In a joint article with European Council head Charles Michel and of European Parliament President David Sassoli, European Commission head wrote that Britain could no longer have unrestricted access to the European internal market.

Will Find New Path With London After Brexit, Say EU Leaders

Britain will leave the bloc it joined in 1973 at midnight Brussels time on Friday

Berlin:

The European Union will work hard to forge a future as an ally and partner of Britain after their divorce on Friday, European Commission head Ursula von der Leyen wrote in Germany's Frankfurter Allgemeine Zeitung daily.

In a joint article with European Council head Charles Michel and of European Parliament President David Sassoli, she wrote that Britain could no longer have unrestricted access to the European internal market.

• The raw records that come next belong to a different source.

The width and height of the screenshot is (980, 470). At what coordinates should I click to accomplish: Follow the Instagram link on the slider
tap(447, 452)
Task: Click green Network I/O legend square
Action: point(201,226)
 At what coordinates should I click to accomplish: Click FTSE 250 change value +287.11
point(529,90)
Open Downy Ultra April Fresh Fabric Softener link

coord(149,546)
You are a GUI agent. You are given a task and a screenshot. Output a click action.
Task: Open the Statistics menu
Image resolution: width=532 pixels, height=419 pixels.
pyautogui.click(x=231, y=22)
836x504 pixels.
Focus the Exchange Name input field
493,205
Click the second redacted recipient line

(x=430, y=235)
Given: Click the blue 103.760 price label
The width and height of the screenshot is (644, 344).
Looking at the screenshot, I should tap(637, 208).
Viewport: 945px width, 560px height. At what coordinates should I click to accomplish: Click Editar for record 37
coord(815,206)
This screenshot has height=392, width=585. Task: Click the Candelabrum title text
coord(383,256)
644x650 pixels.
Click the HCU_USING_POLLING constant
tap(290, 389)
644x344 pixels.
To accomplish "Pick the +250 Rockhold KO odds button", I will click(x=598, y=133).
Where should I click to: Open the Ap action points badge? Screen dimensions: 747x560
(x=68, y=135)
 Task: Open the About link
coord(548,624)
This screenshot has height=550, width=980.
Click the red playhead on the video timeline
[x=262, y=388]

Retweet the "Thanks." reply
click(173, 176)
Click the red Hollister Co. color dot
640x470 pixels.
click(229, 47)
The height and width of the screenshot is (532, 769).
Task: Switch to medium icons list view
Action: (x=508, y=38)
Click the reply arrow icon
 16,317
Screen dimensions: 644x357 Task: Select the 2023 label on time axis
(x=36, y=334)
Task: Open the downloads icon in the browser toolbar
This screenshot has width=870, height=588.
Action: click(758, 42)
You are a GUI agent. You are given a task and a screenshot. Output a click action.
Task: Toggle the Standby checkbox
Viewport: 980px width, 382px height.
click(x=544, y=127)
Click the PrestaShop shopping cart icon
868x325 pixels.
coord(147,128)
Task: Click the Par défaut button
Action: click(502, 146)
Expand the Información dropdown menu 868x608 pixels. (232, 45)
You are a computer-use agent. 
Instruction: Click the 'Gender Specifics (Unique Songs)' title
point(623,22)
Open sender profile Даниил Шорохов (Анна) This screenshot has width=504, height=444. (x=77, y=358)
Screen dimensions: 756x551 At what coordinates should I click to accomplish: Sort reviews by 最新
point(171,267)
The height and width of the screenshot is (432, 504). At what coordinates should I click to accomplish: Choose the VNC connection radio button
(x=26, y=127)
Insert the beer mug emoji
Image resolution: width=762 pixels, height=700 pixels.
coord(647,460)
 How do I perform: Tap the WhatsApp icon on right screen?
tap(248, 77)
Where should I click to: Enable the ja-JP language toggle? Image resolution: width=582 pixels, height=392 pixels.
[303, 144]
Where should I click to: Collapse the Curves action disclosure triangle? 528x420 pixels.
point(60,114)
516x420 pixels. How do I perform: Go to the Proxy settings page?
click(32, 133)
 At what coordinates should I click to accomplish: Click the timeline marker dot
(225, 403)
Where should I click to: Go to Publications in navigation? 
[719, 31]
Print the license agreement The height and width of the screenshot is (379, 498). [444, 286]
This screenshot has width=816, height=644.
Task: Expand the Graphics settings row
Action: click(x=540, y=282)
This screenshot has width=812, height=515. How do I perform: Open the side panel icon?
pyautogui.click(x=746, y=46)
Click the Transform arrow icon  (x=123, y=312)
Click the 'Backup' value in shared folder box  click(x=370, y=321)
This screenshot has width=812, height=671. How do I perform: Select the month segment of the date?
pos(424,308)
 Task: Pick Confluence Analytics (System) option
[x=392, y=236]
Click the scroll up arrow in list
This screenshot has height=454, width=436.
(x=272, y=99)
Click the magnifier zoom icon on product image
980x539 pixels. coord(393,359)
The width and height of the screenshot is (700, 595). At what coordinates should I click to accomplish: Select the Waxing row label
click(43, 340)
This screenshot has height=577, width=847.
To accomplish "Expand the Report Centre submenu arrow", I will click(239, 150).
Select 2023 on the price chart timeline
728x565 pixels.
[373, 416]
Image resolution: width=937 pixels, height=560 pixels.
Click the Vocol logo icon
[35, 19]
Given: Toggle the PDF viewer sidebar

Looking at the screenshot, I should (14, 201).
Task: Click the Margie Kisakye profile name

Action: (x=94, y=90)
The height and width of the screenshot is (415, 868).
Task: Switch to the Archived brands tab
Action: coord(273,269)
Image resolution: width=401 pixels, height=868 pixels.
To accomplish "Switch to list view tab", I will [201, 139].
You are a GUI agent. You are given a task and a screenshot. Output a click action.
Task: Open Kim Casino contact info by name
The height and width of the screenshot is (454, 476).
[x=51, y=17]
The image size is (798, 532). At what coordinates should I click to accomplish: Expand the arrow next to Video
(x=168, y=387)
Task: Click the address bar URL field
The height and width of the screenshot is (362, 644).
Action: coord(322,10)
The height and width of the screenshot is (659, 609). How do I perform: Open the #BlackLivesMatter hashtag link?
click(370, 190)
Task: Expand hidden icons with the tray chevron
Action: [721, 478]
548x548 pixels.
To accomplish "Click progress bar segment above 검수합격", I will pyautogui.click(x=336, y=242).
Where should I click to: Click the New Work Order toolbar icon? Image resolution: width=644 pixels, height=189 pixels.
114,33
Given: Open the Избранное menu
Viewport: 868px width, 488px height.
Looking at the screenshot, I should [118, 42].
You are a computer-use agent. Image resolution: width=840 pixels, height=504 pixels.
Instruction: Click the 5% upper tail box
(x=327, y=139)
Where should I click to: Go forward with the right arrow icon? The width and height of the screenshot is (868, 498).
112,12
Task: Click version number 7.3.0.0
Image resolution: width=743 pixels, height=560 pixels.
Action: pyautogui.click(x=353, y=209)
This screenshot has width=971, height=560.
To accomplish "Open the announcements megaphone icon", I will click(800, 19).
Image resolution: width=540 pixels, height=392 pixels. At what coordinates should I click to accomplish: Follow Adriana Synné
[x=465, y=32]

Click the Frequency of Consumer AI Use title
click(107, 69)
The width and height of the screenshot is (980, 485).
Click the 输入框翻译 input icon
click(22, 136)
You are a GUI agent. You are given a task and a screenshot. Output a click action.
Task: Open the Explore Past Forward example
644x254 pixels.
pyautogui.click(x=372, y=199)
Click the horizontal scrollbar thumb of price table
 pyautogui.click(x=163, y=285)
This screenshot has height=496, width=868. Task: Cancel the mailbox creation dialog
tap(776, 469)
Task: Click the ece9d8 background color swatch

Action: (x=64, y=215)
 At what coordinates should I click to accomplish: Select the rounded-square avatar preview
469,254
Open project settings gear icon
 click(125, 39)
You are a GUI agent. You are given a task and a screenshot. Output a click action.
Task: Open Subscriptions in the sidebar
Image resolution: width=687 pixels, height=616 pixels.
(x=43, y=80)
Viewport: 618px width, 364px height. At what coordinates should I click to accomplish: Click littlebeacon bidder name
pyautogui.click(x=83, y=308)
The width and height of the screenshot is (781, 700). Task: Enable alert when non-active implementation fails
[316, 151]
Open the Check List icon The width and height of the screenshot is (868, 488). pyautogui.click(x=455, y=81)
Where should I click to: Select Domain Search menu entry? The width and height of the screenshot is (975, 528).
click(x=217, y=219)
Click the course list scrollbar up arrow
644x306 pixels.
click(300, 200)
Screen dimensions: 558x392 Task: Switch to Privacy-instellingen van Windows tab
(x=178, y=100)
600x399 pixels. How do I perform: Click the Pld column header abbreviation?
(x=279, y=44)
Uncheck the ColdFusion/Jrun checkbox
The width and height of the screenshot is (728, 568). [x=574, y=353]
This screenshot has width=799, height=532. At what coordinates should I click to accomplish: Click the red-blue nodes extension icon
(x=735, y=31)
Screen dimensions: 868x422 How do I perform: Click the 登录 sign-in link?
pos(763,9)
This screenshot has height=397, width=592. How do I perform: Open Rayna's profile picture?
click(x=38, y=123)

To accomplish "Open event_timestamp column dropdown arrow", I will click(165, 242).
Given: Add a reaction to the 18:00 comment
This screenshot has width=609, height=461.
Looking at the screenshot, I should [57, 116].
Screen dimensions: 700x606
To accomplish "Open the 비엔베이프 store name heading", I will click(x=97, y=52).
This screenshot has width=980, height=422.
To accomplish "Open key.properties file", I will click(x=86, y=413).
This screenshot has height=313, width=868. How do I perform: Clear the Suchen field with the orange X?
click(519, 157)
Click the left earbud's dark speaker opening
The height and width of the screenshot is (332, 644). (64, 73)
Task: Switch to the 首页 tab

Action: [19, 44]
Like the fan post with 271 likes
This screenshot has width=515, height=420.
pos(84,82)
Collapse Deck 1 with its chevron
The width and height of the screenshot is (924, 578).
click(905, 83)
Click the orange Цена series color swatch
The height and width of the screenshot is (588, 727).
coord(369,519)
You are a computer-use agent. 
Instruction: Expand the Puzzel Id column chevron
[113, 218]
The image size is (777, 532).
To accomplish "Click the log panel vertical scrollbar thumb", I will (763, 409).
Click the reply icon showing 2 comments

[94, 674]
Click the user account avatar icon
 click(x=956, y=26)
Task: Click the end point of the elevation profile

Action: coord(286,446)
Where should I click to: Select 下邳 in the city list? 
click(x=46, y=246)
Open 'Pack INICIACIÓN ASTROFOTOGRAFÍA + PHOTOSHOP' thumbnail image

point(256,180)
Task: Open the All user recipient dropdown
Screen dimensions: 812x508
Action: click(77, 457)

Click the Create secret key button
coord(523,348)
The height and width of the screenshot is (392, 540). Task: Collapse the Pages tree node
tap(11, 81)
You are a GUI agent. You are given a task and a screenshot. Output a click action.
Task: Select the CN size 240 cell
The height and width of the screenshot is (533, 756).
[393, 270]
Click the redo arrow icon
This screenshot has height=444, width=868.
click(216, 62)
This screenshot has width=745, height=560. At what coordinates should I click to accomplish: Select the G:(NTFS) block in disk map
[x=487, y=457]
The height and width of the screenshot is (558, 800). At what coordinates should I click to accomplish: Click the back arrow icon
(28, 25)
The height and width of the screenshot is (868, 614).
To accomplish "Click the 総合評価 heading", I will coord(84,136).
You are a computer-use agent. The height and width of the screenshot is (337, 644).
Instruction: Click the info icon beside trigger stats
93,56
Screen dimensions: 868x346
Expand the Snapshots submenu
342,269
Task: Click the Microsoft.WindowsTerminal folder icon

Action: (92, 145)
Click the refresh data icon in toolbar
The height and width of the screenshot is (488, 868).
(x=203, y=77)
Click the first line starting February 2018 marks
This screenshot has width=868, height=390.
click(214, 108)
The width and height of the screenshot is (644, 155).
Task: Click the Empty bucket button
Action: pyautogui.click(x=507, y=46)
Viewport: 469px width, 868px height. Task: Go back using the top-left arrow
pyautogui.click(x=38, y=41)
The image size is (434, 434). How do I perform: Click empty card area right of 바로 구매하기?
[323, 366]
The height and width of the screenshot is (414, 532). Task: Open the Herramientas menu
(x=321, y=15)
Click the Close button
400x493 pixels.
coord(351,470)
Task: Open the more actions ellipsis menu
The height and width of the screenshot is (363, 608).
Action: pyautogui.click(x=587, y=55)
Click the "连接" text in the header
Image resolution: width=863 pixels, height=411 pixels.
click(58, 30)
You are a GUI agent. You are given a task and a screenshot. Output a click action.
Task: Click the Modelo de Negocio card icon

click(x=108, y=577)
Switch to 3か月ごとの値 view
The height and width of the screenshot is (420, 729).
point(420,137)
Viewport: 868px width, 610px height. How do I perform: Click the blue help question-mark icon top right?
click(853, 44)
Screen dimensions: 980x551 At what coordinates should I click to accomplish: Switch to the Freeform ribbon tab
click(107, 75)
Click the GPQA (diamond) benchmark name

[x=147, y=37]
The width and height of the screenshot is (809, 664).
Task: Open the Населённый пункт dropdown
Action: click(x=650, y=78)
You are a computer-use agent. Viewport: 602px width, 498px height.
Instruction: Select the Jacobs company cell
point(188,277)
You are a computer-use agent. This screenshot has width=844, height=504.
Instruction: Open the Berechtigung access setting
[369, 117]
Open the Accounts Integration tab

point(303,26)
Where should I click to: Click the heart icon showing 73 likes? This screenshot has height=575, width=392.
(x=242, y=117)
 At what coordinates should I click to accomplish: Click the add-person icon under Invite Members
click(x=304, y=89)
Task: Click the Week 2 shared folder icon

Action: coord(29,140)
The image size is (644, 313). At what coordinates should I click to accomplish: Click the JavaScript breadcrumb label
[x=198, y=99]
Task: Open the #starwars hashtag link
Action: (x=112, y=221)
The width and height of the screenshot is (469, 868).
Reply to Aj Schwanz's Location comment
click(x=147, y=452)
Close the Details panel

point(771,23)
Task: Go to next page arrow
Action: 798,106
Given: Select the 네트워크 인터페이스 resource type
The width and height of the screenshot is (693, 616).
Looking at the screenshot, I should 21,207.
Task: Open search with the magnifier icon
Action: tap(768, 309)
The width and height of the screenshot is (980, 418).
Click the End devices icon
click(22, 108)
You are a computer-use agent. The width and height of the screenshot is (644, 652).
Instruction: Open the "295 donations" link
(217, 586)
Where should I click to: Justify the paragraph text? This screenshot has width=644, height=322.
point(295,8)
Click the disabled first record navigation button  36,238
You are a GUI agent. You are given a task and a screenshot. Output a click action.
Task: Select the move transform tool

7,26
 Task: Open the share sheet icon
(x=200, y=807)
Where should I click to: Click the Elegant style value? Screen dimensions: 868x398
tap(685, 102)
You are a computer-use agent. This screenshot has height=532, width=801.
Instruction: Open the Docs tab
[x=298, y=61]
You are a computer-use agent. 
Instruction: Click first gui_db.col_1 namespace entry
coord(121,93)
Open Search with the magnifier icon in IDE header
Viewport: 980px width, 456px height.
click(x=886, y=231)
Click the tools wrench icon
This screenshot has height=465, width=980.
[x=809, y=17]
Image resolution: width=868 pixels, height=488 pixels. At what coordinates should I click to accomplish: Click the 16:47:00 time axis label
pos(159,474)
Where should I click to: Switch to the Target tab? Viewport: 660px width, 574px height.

But they vowed to work hard "to find new ways of working together for our future as allies, partners and friends," according to an excerpt of the article released on Thursday evening.

After protracted divorce talks, Britain will leave the bloc it joined in 1973 at midnight Brussels time (2300 GMT) on Friday. With a transition period lasting until the end of the year, new talks on issues from trade to security will start soon.

They said their affection for Britain went far beyond membership of the EU and that the exit deal ensured the rights of millions of British and EU citizens would be protected in the place they felt at home.

After Brexit, Europe must grow closer together to protect its interests in the world, they wrote. "In a time of strong competition and turbulent geopolitics, size is important," they wrote.

British Foreign Minister Dominic Raab also wrote in the newspaper that Britain would, at the side of its European partners, work to expand trade, improve security and overcome common global challenges.

"But above all, we will be an independent nation which can determine its own future and which will have control over its borders, laws and trade," he wrote.

By the end of the year, the best possible agreements for new ties would be negotiated, he wrote in the FAZ.

Britain says 11 months is time enough to reach a "zero tariff, zero quota" trade deal and that it will not extend the limbo period beyond 2020.